TASK PROMPT: Please put these items into a numbered list, leaving out the blank lines.

GIVEN INFORMATION:
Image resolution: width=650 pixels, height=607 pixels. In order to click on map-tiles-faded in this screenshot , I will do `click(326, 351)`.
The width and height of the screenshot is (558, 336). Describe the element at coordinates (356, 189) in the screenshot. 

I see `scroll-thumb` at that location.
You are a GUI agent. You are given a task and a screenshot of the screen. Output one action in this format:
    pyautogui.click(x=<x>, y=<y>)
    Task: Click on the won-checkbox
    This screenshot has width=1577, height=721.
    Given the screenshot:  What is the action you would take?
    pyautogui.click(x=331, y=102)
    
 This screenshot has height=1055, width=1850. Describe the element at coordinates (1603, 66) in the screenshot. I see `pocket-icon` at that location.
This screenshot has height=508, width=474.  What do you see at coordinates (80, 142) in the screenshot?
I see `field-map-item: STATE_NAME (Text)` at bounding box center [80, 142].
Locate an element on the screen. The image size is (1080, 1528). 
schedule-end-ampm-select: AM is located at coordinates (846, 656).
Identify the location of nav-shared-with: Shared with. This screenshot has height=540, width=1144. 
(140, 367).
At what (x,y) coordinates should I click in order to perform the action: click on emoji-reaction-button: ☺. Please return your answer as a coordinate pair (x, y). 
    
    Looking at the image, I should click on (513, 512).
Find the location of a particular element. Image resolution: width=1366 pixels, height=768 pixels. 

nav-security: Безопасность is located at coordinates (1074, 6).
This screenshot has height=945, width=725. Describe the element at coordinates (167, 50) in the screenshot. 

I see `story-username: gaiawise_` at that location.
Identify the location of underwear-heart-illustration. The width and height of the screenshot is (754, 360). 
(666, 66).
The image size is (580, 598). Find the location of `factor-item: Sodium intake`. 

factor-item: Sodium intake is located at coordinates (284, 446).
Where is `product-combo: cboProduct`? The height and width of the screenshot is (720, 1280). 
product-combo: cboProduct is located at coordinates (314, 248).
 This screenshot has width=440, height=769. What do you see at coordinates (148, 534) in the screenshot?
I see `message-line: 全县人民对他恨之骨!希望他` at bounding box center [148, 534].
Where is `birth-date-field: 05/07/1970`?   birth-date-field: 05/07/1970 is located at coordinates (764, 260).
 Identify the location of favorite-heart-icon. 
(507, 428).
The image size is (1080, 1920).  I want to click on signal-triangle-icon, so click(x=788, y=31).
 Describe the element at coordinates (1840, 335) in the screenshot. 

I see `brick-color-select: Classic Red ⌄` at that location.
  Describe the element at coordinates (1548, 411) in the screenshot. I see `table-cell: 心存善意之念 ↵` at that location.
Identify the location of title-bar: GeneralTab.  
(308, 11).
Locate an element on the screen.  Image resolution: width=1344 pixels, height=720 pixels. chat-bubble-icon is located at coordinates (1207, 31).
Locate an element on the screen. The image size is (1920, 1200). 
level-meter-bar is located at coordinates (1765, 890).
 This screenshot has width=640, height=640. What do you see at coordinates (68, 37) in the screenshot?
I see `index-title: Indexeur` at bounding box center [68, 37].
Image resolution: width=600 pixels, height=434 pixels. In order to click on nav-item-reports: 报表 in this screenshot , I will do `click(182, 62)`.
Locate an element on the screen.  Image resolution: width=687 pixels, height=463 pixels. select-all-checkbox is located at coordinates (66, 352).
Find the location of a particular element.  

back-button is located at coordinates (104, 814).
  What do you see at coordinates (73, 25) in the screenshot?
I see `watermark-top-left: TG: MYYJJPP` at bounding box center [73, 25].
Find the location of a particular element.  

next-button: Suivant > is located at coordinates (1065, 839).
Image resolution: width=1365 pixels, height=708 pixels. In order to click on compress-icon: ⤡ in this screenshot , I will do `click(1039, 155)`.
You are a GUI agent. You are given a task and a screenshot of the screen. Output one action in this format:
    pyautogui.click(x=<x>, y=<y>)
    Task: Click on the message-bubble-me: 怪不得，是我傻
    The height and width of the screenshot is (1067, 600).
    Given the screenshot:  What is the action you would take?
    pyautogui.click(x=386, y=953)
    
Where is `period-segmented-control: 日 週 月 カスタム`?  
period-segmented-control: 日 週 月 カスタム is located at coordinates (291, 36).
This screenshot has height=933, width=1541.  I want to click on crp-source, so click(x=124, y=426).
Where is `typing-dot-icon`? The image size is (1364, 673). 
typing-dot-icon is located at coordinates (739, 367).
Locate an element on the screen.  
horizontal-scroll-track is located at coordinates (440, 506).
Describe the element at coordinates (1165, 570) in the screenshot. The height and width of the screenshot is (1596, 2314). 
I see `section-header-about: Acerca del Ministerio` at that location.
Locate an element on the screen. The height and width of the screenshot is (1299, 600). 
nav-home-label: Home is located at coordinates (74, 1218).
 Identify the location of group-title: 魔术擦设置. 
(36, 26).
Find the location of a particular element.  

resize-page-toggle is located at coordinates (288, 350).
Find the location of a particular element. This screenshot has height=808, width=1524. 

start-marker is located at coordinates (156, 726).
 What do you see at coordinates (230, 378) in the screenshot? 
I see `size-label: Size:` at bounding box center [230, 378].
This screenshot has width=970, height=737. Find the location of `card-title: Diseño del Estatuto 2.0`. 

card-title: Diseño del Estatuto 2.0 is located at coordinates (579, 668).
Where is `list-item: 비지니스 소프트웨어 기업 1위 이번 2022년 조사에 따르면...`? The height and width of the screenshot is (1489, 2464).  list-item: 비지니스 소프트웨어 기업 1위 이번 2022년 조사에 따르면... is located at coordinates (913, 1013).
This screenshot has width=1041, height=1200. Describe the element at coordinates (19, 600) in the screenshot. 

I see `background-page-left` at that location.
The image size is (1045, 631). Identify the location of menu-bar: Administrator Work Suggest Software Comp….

PROBLEM SOLUTION:
1. Image resolution: width=650 pixels, height=607 pixels. In order to click on map-tiles-faded in this screenshot , I will do `click(326, 351)`.
2. The width and height of the screenshot is (558, 336). Describe the element at coordinates (356, 189) in the screenshot. 
3. I see `scroll-thumb` at that location.
4. You are a GUI agent. You are given a task and a screenshot of the screen. Output one action in this format:
5.     pyautogui.click(x=<x>, y=<y>)
6.     Task: Click on the won-checkbox
7.     This screenshot has width=1577, height=721.
8.     Given the screenshot:  What is the action you would take?
9.     pyautogui.click(x=331, y=102)
10.  This screenshot has height=1055, width=1850. Describe the element at coordinates (1603, 66) in the screenshot. I see `pocket-icon` at that location.
11. This screenshot has height=508, width=474.  What do you see at coordinates (80, 142) in the screenshot?
12. I see `field-map-item: STATE_NAME (Text)` at bounding box center [80, 142].
13. Locate an element on the screen. The image size is (1080, 1528). 
14. schedule-end-ampm-select: AM is located at coordinates (846, 656).
15. Identify the location of nav-shared-with: Shared with. This screenshot has height=540, width=1144. 
16. (140, 367).
17. At what (x,y) coordinates should I click in order to perform the action: click on emoji-reaction-button: ☺. Please return your answer as a coordinate pair (x, y). 
18.     Looking at the image, I should click on (513, 512).
19. Find the location of a particular element. Image resolution: width=1366 pixels, height=768 pixels. 
20. nav-security: Безопасность is located at coordinates (1074, 6).
21. This screenshot has height=945, width=725. Describe the element at coordinates (167, 50) in the screenshot. 
22. I see `story-username: gaiawise_` at that location.
23. Identify the location of underwear-heart-illustration. The width and height of the screenshot is (754, 360). 
24. (666, 66).
25. The image size is (580, 598). Find the location of `factor-item: Sodium intake`. 
26. factor-item: Sodium intake is located at coordinates (284, 446).
27. Where is `product-combo: cboProduct`? The height and width of the screenshot is (720, 1280). 
28. product-combo: cboProduct is located at coordinates (314, 248).
29.  This screenshot has width=440, height=769. What do you see at coordinates (148, 534) in the screenshot?
30. I see `message-line: 全县人民对他恨之骨!希望他` at bounding box center [148, 534].
31. Where is `birth-date-field: 05/07/1970`?   birth-date-field: 05/07/1970 is located at coordinates (764, 260).
32.  Identify the location of favorite-heart-icon. 
33. (507, 428).
34. The image size is (1080, 1920).  I want to click on signal-triangle-icon, so click(x=788, y=31).
35.  Describe the element at coordinates (1840, 335) in the screenshot. 
36. I see `brick-color-select: Classic Red ⌄` at that location.
37.   Describe the element at coordinates (1548, 411) in the screenshot. I see `table-cell: 心存善意之念 ↵` at that location.
38. Identify the location of title-bar: GeneralTab.  
39. (308, 11).
40. Locate an element on the screen.  Image resolution: width=1344 pixels, height=720 pixels. chat-bubble-icon is located at coordinates (1207, 31).
41. Locate an element on the screen. The image size is (1920, 1200). 
42. level-meter-bar is located at coordinates (1765, 890).
43.  This screenshot has width=640, height=640. What do you see at coordinates (68, 37) in the screenshot?
44. I see `index-title: Indexeur` at bounding box center [68, 37].
45. Image resolution: width=600 pixels, height=434 pixels. In order to click on nav-item-reports: 报表 in this screenshot , I will do `click(182, 62)`.
46. Locate an element on the screen.  Image resolution: width=687 pixels, height=463 pixels. select-all-checkbox is located at coordinates (66, 352).
47. Find the location of a particular element.  
48. back-button is located at coordinates (104, 814).
49.   What do you see at coordinates (73, 25) in the screenshot?
50. I see `watermark-top-left: TG: MYYJJPP` at bounding box center [73, 25].
51. Find the location of a particular element.  
52. next-button: Suivant > is located at coordinates (1065, 839).
53. Image resolution: width=1365 pixels, height=708 pixels. In order to click on compress-icon: ⤡ in this screenshot , I will do `click(1039, 155)`.
54. You are a GUI agent. You are given a task and a screenshot of the screen. Output one action in this format:
55.     pyautogui.click(x=<x>, y=<y>)
56.     Task: Click on the message-bubble-me: 怪不得，是我傻
57.     The height and width of the screenshot is (1067, 600).
58.     Given the screenshot:  What is the action you would take?
59.     pyautogui.click(x=386, y=953)
60. Where is `period-segmented-control: 日 週 月 カスタム`?  
61. period-segmented-control: 日 週 月 カスタム is located at coordinates (291, 36).
62. This screenshot has height=933, width=1541.  I want to click on crp-source, so click(x=124, y=426).
63. Where is `typing-dot-icon`? The image size is (1364, 673). 
64. typing-dot-icon is located at coordinates (739, 367).
65. Locate an element on the screen.  
66. horizontal-scroll-track is located at coordinates (440, 506).
67. Describe the element at coordinates (1165, 570) in the screenshot. The height and width of the screenshot is (1596, 2314). 
68. I see `section-header-about: Acerca del Ministerio` at that location.
69. Locate an element on the screen. The height and width of the screenshot is (1299, 600). 
70. nav-home-label: Home is located at coordinates (74, 1218).
71.  Identify the location of group-title: 魔术擦设置. 
72. (36, 26).
73. Find the location of a particular element.  
74. resize-page-toggle is located at coordinates (288, 350).
75. Find the location of a particular element. This screenshot has height=808, width=1524. 
76. start-marker is located at coordinates (156, 726).
77.  What do you see at coordinates (230, 378) in the screenshot? 
78. I see `size-label: Size:` at bounding box center [230, 378].
79. This screenshot has width=970, height=737. Find the location of `card-title: Diseño del Estatuto 2.0`. 
80. card-title: Diseño del Estatuto 2.0 is located at coordinates (579, 668).
81. Where is `list-item: 비지니스 소프트웨어 기업 1위 이번 2022년 조사에 따르면...`? The height and width of the screenshot is (1489, 2464).  list-item: 비지니스 소프트웨어 기업 1위 이번 2022년 조사에 따르면... is located at coordinates (913, 1013).
82. This screenshot has width=1041, height=1200. Describe the element at coordinates (19, 600) in the screenshot. 
83. I see `background-page-left` at that location.
84. The image size is (1045, 631). Identify the location of menu-bar: Administrator Work Suggest Software Comp….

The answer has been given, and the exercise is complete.